Maui Milk chief executive Leah Davey signed her contract with Maui Milk before even tasting sheep’s milk, that’s how confident she is in the future of the industry.

“I went out after I had signed the contract and thought I better try the stuff – and it’s delicious.”

The nutritional benefits of sheep milk along with the reduced environmental impact and diversity for agriculture in New Zealand were opportunities that jumped off the page.

“For me it ticks a lot of boxes right across the value chain, I don’t see a box that it doesn’t tick.”

Nutrition, flavour, profitability, sustainability, as well as from a land use perspective and diversity in agriculture in NZ, milking sheep in NZ is an exciting venture to be involved with, she says.

Leah has been meeting banks and agri suppliers to educate them on the opportunities in milking sheep. That education will hopefully further support those willing to enter the industry, she says.

“The objective is to educate the banks’ wider agri teams about Maui Milk, what our strategy is, why we are confident and why therefore they should be confident.”

Maui Milk took on eight new suppliers who lambed this season – taking their total supplier numbers to 13.

Within two years Maui Milk predicts it will outgrow the current processing drying facility at Waikato Innovation Park.

One of Leah’s key focuses is looking for a potential processing partner capable of drying sheep milk.

The company wants to stay local. There are 3800 dairy farms in the Waikato, which is a big enough pool to look for ideal conversions to sheep milking, and the sheep are thriving in the region, she says.

“In the first year they (the sheep) outperformed our expectations.

“We are pretty firm that we want to stay true to the Waikato.”

Maui Milk’s focus has been on supplying milk for its contract with Danone, which has a sheep milk formula range under its Nutricia brand. It is now meeting supply for that contract and can start exploring other product mix options, Leah says.

Aside from infant nutrition, she says there are opportunities in aged nutrition, sports and pet nutrition.

The focus remains with offshore markets, partly due to the short season and limitations on product format and the fact that the New Zealand market will take time to develop as the industry educates consumers on the advantages of sheep milk.

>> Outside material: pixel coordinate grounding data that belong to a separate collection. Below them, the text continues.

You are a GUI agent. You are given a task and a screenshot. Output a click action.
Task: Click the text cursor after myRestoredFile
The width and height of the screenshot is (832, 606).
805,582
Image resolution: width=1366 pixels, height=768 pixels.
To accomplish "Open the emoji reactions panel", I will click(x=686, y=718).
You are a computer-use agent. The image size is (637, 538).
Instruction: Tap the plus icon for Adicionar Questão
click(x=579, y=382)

Leah came into the role two weeks before Covid-19 hit the world and she is chomping at the bit to get offshore to network and connect with markets.

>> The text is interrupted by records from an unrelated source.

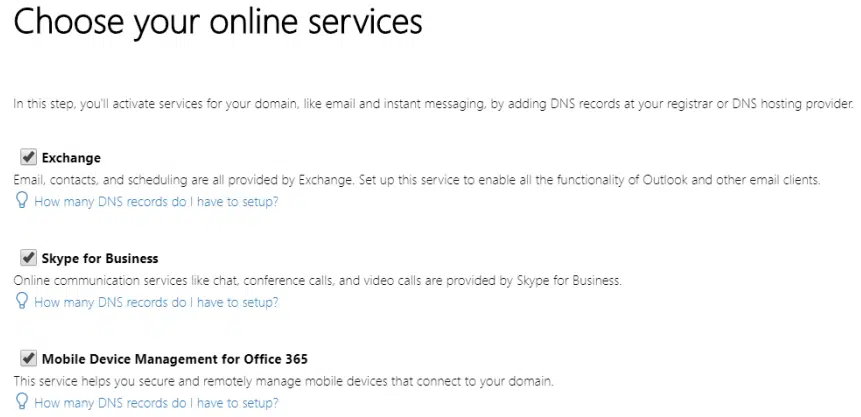The width and height of the screenshot is (861, 417).
Task: Click the lightbulb icon under Mobile Device Management
Action: [x=20, y=403]
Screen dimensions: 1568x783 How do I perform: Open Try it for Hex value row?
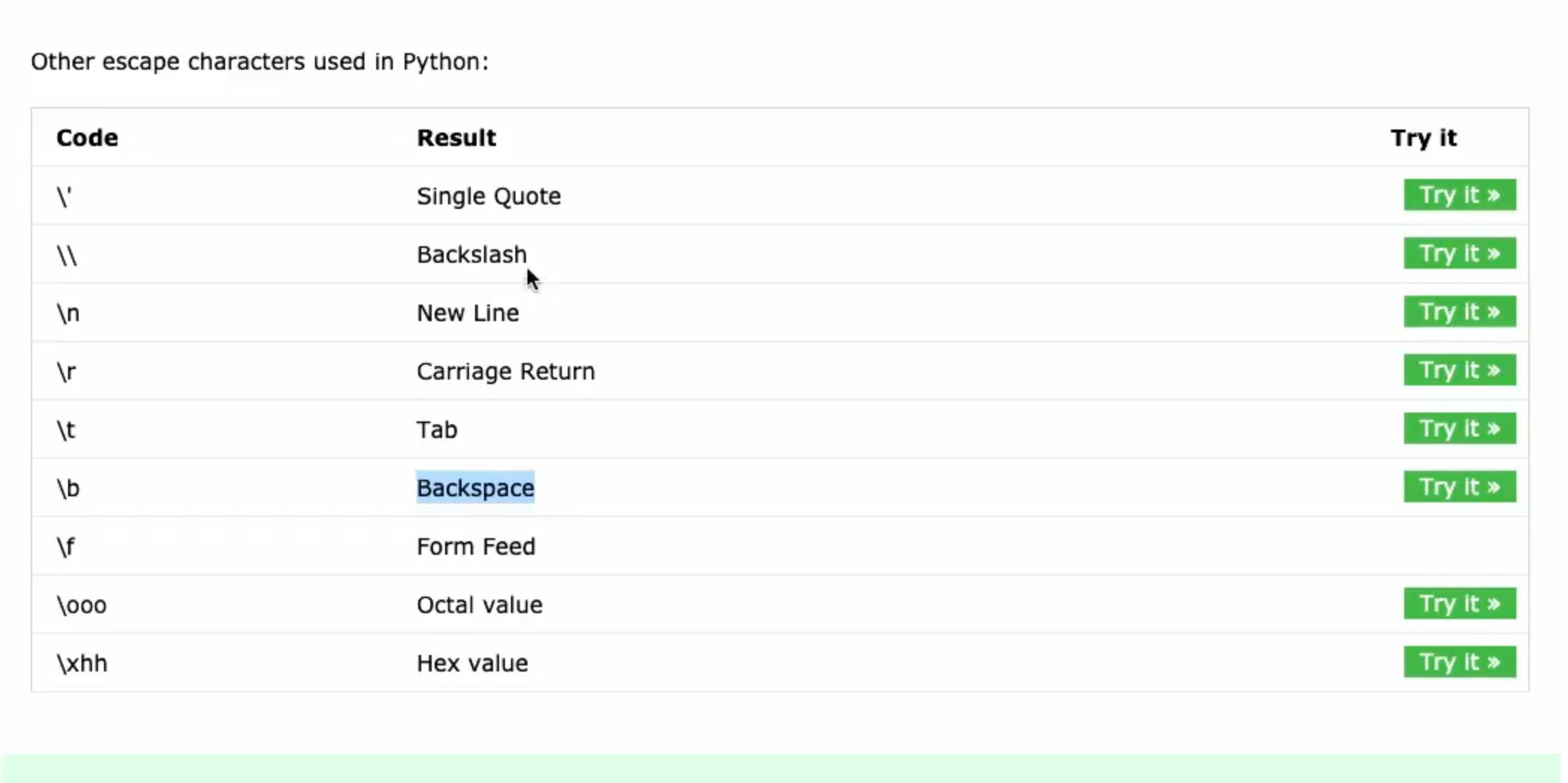tap(1460, 662)
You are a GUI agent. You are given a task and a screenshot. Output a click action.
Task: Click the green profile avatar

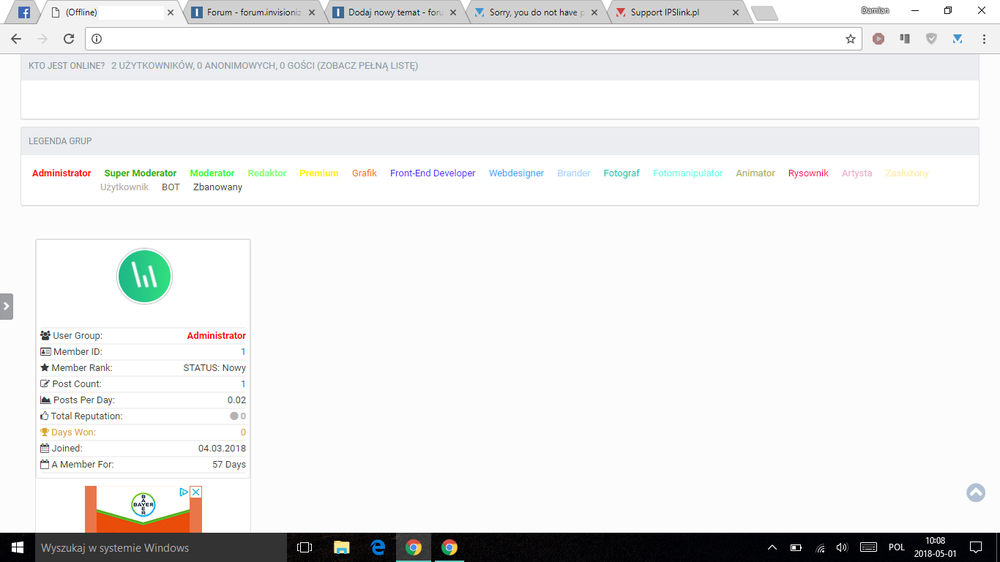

“Every day you think you understand the impact of Covid and something else pops up.

“We are constantly learning and changing and that’s great.”

NZ currently receives a 15-20% premium on its products, but there is the possibility to increase that significantly with science, she says.

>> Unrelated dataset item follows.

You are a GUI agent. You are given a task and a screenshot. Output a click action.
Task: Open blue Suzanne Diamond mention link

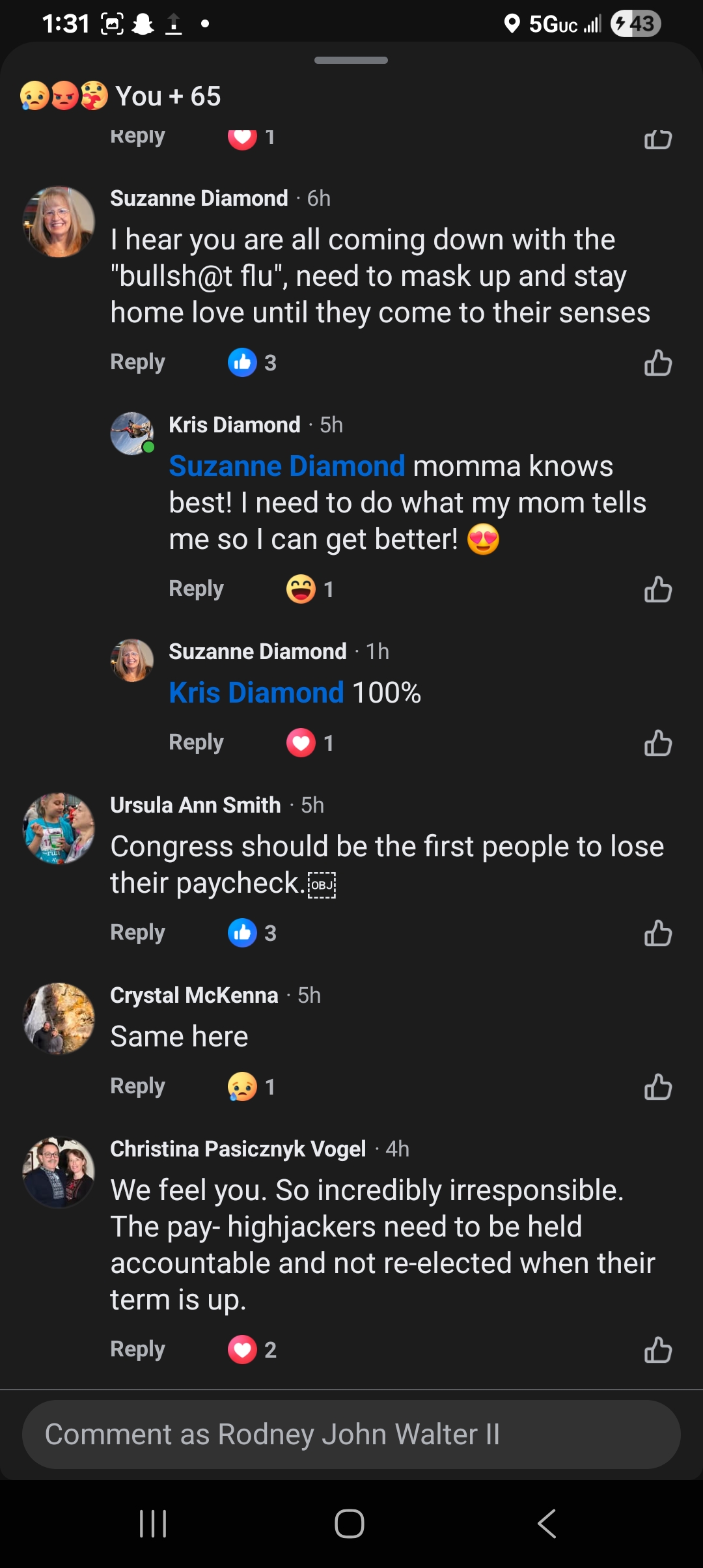click(286, 466)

“We have lived off this ‘brand NZ’ for a long time, but there needs to be more done.”

NZ is asking a lot more for sheep milk prices globally, simply because the products are made in NZ. However, Leah believes the nutritional benefits, at the milk composition level, as well as their unique Southern Cross Dairy Sheep genetics milked on a NZ pastoral system, has potential to add even more value.

She is focused on investing further in science to show the true value of NZ-made sheep milk products.

“We know some of this science already but intuitively there is much more to discover.”